In my case, I chose to address each mating surface with a variable speed orbital sander with a 220 grit paper as some of the surfaces were troublesome and removing the gaskets and sealants proved difficult.

A very low RPM and no hand pressure with frequent changes to the paper proved to work well however; do not get carried away during this procedure as you can easily destroy your engine if you sand too much or use any pressure other than the weight of the sander.

Remember, most parts on this engine are aluminum and not forgiving when sanded. The sander must be 90 degrees to the mating surface. Steel surfaces may be more forgiving although care must be exercised regardless. Better still; if unsure or reluctant, do it by hand using a gasket scraper.

Figure nine below depicts the three cylinders and heads honed, cleaned and degreased.

[FIG 9]
[FIG 9].jpg
At this point, you may wish to grab a beer, a bite to eat or both. I started at 10:00 this morning and will go to the wee hours of the morning.


I cannot emphasize the importance of cleanliness enough when dealing in engine rebuilding. You can never have an engine too clean however; can have one not clean enough.

With respect to threaded areas; ensure each and every threaded area has been chased using the proper tools. Threads that have not been chased or nuts, bolts and studs not having been cleaned can produce improper torque readings and or possibly result in a leak.

Chasing means to run a tap or die in or over a threaded area. Ensure the chasing is done using a lubricant and in this case I am using WD-40®. Be careful not to cross-thread any hole. Nice and easy and right to the bottom of the bore. [FIG 10]

Continually spray your lubricant in the hole especially if it is aluminum but on anything regardless. When you think you have done a good job; blow it out with the air hose, lubricate and one final run should do it. All holes should be very clean and debris free. Use a wire wheel to clean the threads of any bolt or stud as well.

Wash the parts in soap and water whether aluminum or steel and blow dry with an air hose and as a final step; I use Brake Clean® on the threaded holes, blow dry with an air hose and very lightly lubricate with WD-40®

Note: if the part is steel, ensure you apply a light film of WD-40® to prevent immediate rusting of the bare metal. I also do this with aluminum however; not imperative.

[FIG 10]
[FIG 10].jpg

Shown below; I am installing cylinder head studs. I am doing this by placing two (2) nuts back to back which have been tightened against one another. This allows me the ability to screw in the stud with an acceptable level of pressure and ensure proper seating. [FIG 11 & 12]

Also note the use of blue LocTight® (red arrow). This particular colour (blue) is considered non permanent. Red would be considered permanent. Always check and follow the directions in your service manual for the type of sealant and procedure to be used.

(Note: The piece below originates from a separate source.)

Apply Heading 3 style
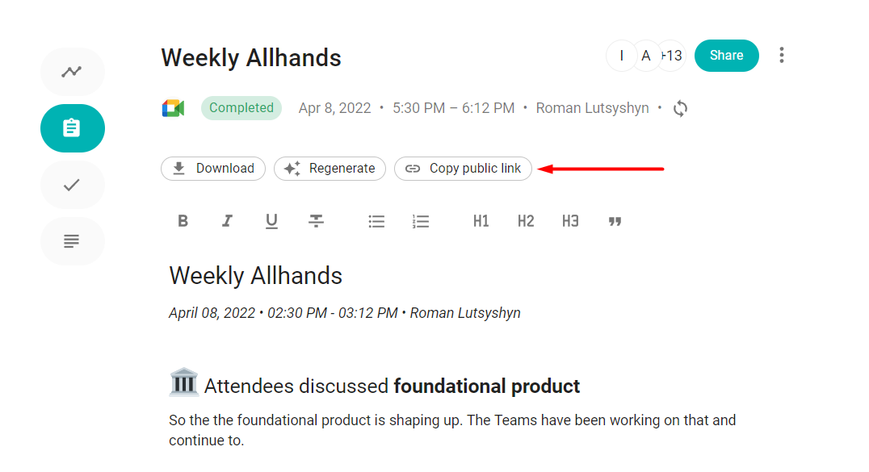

Figure 12 shows all studs installed in the cylinder.

[FIG 11]
[FIG 11].jpg
[FIG 12]
[FIG 12].jpg

As I am installing a brand new Wisco® piston, I will need to set the ring end gap. This is very important because as the ring heats up, it expands. If it does not have the room to expand, it will damage the engine. Follow the piston manufacture’s installation and end gap procedure and settings. [FIG 13 & 14]

In my case, this piston requires a minimum of four thousands of an inch (.004) for every inch of bore. That means twelve thousands of an inch (.012) end gap.

Further in my case; because of the honing procedure, I was over this amount but within the service limit of the manual and did not require any filing of the rings.

[FIG 13]
[FIG 13].jpg
[FIG 14]
[FIG 14].jpg

Depending on whether or not you have large amounts of any sealant around the bolting locations, you may need to clean these areas.

Shown below in figure 15, you can see that mine will need to be cleaned. (red arrow)

Clearly; the LocTight® shown here was from the previous build indicating this engine has been apart at least once before hand.

Figure 16 shows me using a reamer to cut this debris out of the hole area. Be sure not to get too carried away with the reamer. Just clean up the area in question as shown in figure 17 & 18.

Finally; figure 19 shows the cleaned lower case ready for assembly.

[FIG 15]
[FIG 15].jpg
[FIG 16]
[FIG 16].jpg
[FIG 17]
[FIG 17].jpg
[FIG 18]
[FIG 18].jpg
[FIG 19]
[FIG 19].jpg

In figure 20 through 23, you can see that there was some flashing of sorts produced by the connecting rod swiping parts of the piston across the face of the upper case.

This material must be removed prior to assembly because a failure to do so may result in small pieces of this debris falling away from the casting and ending up in the crank and or rod bearings.

I have chosen to use a carbide cutting bit on a variable speed drill to perform this task. Figure 23 shows the final product.

[FIG 20]
[FIG 20].jpg
[FIG 21]
[FIG 21].jpg
[FIG 22]
[FIG 22].jpg
[FIG 23]
[FIG 23].jpg

All righty then; with all the prep work completed, we can now get into the build portion of this article.

You will want to construct some sort of engine stand to complete your build on so perhaps do something as I have shown below.

Using ¾” plywood, make two ‘T’s and drill two holes in the leading edge of the wood. This will provide a place for the cylinder head bolts to slip into and make a sturdy platform for the shifting, sliding and turning of the engine as you work your way through the build.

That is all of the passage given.